1 – La force véritable et parfaite consiste à être maître de son âme quand on est tenté par l’orgueil ou l’envie, la colère, la luxure ou l’avarice, la vaine gloire et la complaisance en soi-même, ou par les plaisirs inférieurs : l’âme raisonnable ne consent jamais à toutes ces tentations qu’elle réprime aussitôt. Voilà pourquoi il est dit au livre des Proverbes (ch. 16, v. 32) : « Celui qui supporte patiemment vaut mieux qu’un héros, et celui qui se domine soi-même est supérieur au guerrier qui prend des villes ». Cette force-là, Samson, très courageux cependant, ne l’a pas eue ;  sans doute, il mit en pièces un lion (Juges, ch. 14, v. 6), et avec une mâchoire d’âne il terrassa un millier de Philistins (ch. 15, v. 15, 16), mais ensuite, parce qu’il aimait une femme, Dalila, toute force lui fut retirée (ch. 16, v. 4, 17, 20).

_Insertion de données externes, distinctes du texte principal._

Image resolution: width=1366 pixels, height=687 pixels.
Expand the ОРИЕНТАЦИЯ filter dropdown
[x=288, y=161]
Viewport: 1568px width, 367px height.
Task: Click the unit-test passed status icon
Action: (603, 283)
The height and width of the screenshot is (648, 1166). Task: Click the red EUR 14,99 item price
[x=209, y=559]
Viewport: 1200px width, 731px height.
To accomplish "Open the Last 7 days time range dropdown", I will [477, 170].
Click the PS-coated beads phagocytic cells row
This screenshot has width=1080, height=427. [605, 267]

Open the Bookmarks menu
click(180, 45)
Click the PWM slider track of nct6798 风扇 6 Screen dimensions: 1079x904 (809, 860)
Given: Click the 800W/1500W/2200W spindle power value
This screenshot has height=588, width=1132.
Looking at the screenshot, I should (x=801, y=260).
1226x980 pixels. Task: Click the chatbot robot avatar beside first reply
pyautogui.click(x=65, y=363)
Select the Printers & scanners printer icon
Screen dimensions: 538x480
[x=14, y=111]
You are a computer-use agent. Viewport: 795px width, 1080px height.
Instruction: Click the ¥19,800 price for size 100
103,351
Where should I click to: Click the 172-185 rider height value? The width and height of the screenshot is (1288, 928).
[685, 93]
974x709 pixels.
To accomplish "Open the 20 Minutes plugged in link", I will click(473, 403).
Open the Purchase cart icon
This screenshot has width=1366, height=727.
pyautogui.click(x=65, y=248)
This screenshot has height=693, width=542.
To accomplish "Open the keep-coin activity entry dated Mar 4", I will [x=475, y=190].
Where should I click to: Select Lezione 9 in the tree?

2 – Il a la vraie force, celui qui préserve ses membres et ses sens de tout ce qui est défendu. David ne fut point vraiment fort, lui qui, après avoir tué le lion comme l’ours, et aussi Goliath (Ier Livre des Rois, ch. 17, v. 36, v. 50), n’eut pas la force de retenir ses yeux et de réprimer des regards coupables (IIe Livre des Rois, ch. 11, v. 2). Quoi donc ! Certains ont de la force, et ils en ont beaucoup, quand il s’agit de jeûner, de veiller, de châtier leur corps par des cilices et des disciplines ; et ils sont impuissants à arrêter leurs pas sur le chemin du vice, à préserver leurs mains d’œuvres mauvaises ; ils ne peuvent se retenir d’entendre des paroles nuisibles, et beaucoup moins encore d’en proférer eux-mêmes ! Saint Jacques avait raison de dire : « Toute espèce d’animaux, d’oiseaux, de reptiles, etc., peut se dompter, et a été domptée, en fait, par l’homme ; mais la langue, personne ne peut la dompter : c’est un fléau qu’on n’arrête pas ; elle est remplie d’un venin mortel » (ch. 3, v. 7-8). Et cependant, si on ne maîtrise pas sa langue, il n’y a pas de religion véritable. « Quelqu’un s’imagine-t-il être religieux sans mettre un frein à sa langue ? Il se trompe lui-même, et sa religion est vaine » (ch. 1, v. 26).

3 – Le fait de savourer les douceurs spirituelles conduit à la vraie force ; car l’âme en est fortifiée en vue du bien à faire, pour supporter aussi les adversités, et pour être victorieuse du vice et de tout ce qui lui est nuisible. Jonathas a figuré à l’avance ce goût des délices de l’esprit ; après avoir mangé un peu de miel, ses yeux furent illuminés et il eut la force de poursuivre ses ennemis (IerLivre des Roisch. 14, v. 28). Et Moïse fut tellement réconforté par la suavité que son âme éprouvait de la vision de Dieu et de son entretien avec lui, que, durant quarante jours, il n’eut pas besoin de nourriture. (Exode, ch. 24, v. 18).

4 – La fonction de la force, c’est d’affermir l’intelligence dans la connaissance de Dieu, et la volonté dans l’amour de Dieu et du prochain, de fortifier l’âme au milieu des adversités pour qu’elle ne s’en effraie pas, et en plein succès, afin qu’elle ne s’y laisse pas amollir ; de même, la force excite l’âme à l’exercice continuel du bien, et elle la soutient au point que le mal ne la domine jamais. Cette dernière force, Tobie l’avait en partage ; l’autre était celle de Mathathias et d’Éléazar, de Job et de Daniel. Saint Paul et saint Etienne eurent la première. Celui qui reconnaît en soi-même quelque chose de cela, peut être sans inquiétude : il a la preuve qu’il possède la vraie force.

5 – Et une preuve, au contraire, d’une force qui n’est pas la vraie, mais qui est très mauvaise, c’est de commettre contre Dieu quantité de gros péchés. Saint Anselme dit à ce propos : « Pécher, ce n’est pas être libre, ce n’est pas non plus une partie de la liberté », pécher, c’est bien plus une impuissance qu’un pouvoir, car le malheur et le mal ont sur une personne d’autant plus d’empire qu’elle est capable de faire ce qui n’est pas de son intérêt. « Malheur à vous qui pouvez boire beaucoup de vin, disait le prophète Isaïe, et qui n’êtes forts que pour vous enivrer » (ch. 5, v. 11). Les persécuteurs de l’Église, rois et princes, ont eu jadis cette puissance ; elle est aujourd’hui encore, et elle sera toujours celle de l’Antéchrist et de ses associés.